What you will do =
**1.** Quote the forum thread on soldiers who died protecting the flag word for word, beginning at the words that have "0 Members and" and stopping after "fatalities or died.".
**2.** Using the forum thread on soldiers who died protecting the flag, decide whether each statement (a), (b), and (c) agrees with it, answering yes or no and quoting the words that decide it. (a) One poster's great uncle was killed in France in 1918 at age 25. (b) Racer57's uncle received the Medal of Honor for his actions on Guadalcanal. (c) HP2 took "the first two wars" to mean the two world wars.
**3.** Carry on the forum thread on soldiers who died protecting the flag, starting after its last post.

Provided text =
'''
Main Menu

Who died protecting it

Started by IRON MAN, May 31, 2021, 08:24:56 AM

Previous topic Next topic

0 Members and 2 Guests are viewing this topic.

IRON MAN

Our flag flies because of the last breath of each soldier who died protecting it. The tombstone should not read casualties. It should read fatalities or died.

BIGSHCLUNK

 :unitedstates:   I have a cousin on the "wall"   :unitedstates:  Salute to them all !  :unitedstates:

Cuda Cody



JS29


Racer57

My Uncle received the Legion of Merit for his actions on Guadalcanal. He took these pictures.

anlauto

 :yessir: :andyangel:  :worship: to all those that have served.

I'm surprised less lives were lost in the first two wars combined, then in the last war listed... :thinking: sad really that so many lives are still being lost  :andyangel:
I've taught you everything you know....but I haven't taught you everything I know....
Check out my web site ....  Alan Gallant Automotive Restoration

7E-Bodies

My great uncle. KIA WWI, 11 OCT 1918, France, age 25. A farm kid from our hometown of Nokomis, IL.
More than a "long weekend" indeed. Irish immigrants don't forget the cost. Ever.
1970 Challenger R/T Numbers Matching 440 Auto in F8 Quad Green


Racer57

Quote from: anlauto on May 31, 2021, 02:02:00 PM
:yessir: :andyangel:  :worship: to all those that have served.

I'm surprised less lives were lost in the first two wars combined, then in the last war listed... :thinking: sad really that so many lives are still being lost  :andyangel:

I'm not sure what you mean ? You think more US Soldiers lives were lost in current war than WW1 and WW2 combined ?

1 Wild R/T

Quote from: Racer57 on May 31, 2021, 07:34:26 PM
Quote from: anlauto on May 31, 2021, 02:02:00 PM
:yessir: :andyangel:  :worship: to all those that have served.

I'm surprised less lives were lost in the first two wars combined, then in the last war listed... :thinking: sad really that so many lives are still being lost  :andyangel:

I'm not sure what you mean ? You think more US Soldiers lives were lost in current war than WW1 and WW2 combined ?

I think he's referring to the revolutionary war & the war of 1812.....    Sorry, muskets aren't the same as bolt action or semi automatic rifles....  And how many died in those conflicts that didn't get recorded...

Consider Vietnam was about ten years & more than 58K soldiers were killed... Our involvement in the Middle East is hovering close to 20 years  & a little over 7000 soldiers killed... Sure any deaths are a tragedy but honestly the safety of our troops as improved dramatically... 

HP2

I also read that as the first two wars, not the two world wars.
'''
Exercise data =
'''
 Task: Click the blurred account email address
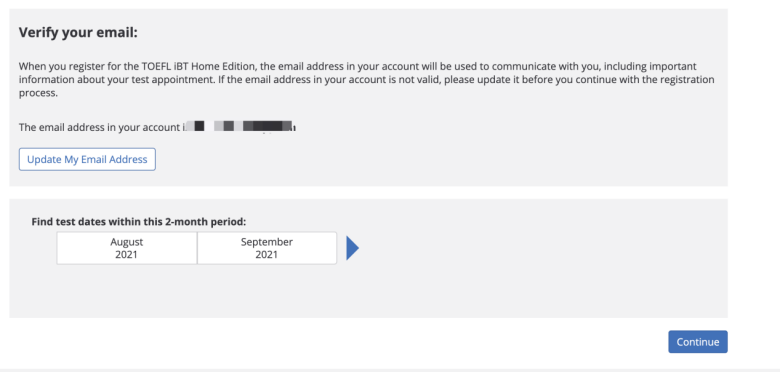click(240, 127)
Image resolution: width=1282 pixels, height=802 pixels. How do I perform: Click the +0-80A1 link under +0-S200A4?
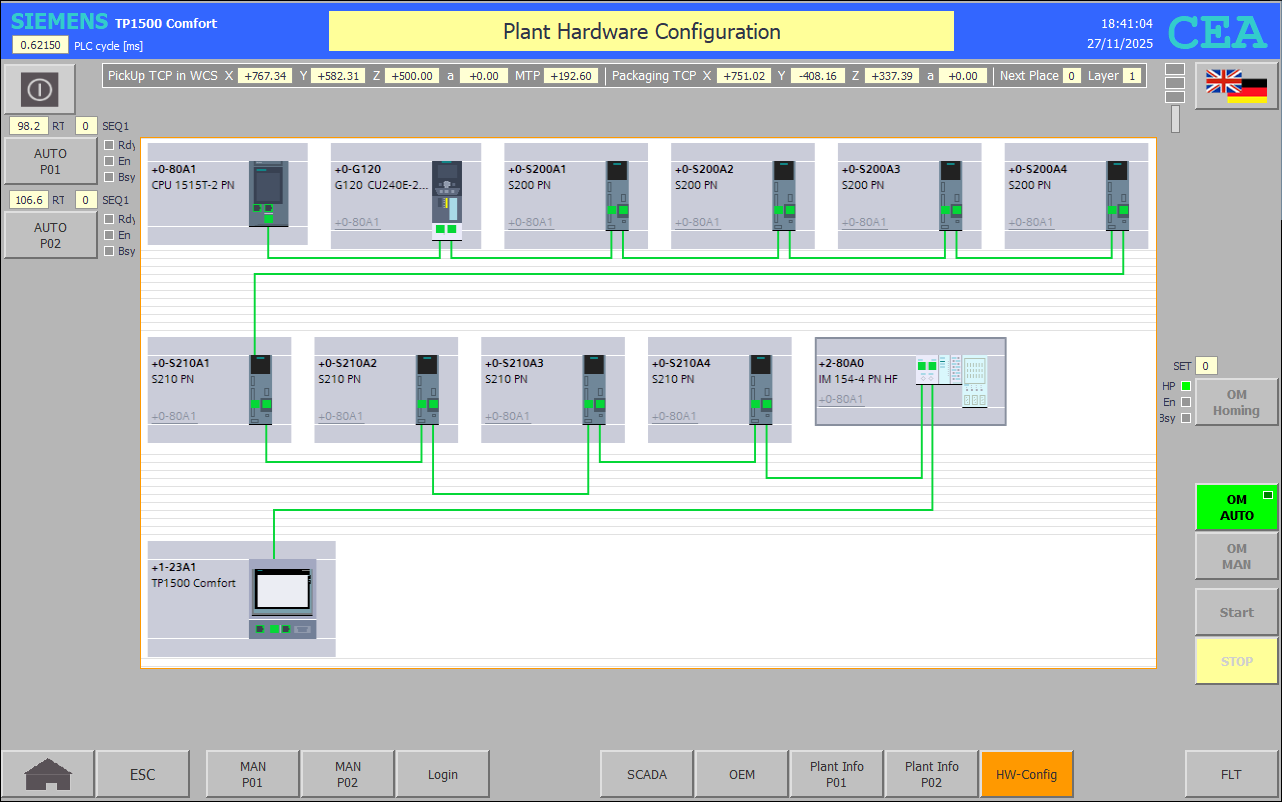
'''
Answer set =
**1.**
0 Members and 2 Guests are viewing this topic.

IRON MAN

Our flag flies because of the last breath of each soldier who died protecting it. The tombstone should not read casualties. It should read fatalities or died.

**2.**
(a) Yes: "My great uncle. KIA WWI, 11 OCT 1918, France, age 25."
(b) No: "My Uncle received the Legion of Merit for his actions on Guadalcanal."
(c) No: "I also read that as the first two wars, not the two world wars."

**3.**
anlauto

Sorry to mislead anyone....I did mean the first two wars listed on that list (revolutionary war & the war of 1812), I would have thought a lot more people would have lost their lives during those wars, then the most recent on going war (sorry...peace keeping effort) in the middle east. :yessir:

I'm not a History buff at all, and I think that is the first time I've noticed a list like that put together, that's all.

One life lost is one too many  :andyangel:
I've taught you everything you know....but I haven't taught you everything I know....
Check out my web site ....  Alan Gallant Automotive Restoration


7E-Bodies

No offense taken @anlauto
I sensed your point.
1970 Challenger R/T Numbers Matching 440 Auto in F8 Quad Green

b5cuda

You're right about lower mortality rates, we get better at saving life with each war.  Maybe the only silver lining.  On my last deployment (2014) I was the hospital chaplain at Kandahar Airfield in Afghanistan.  We had a 99% survival rate.  If you arrived with a pulse, you probably left with a pulse.  Pretty amazing!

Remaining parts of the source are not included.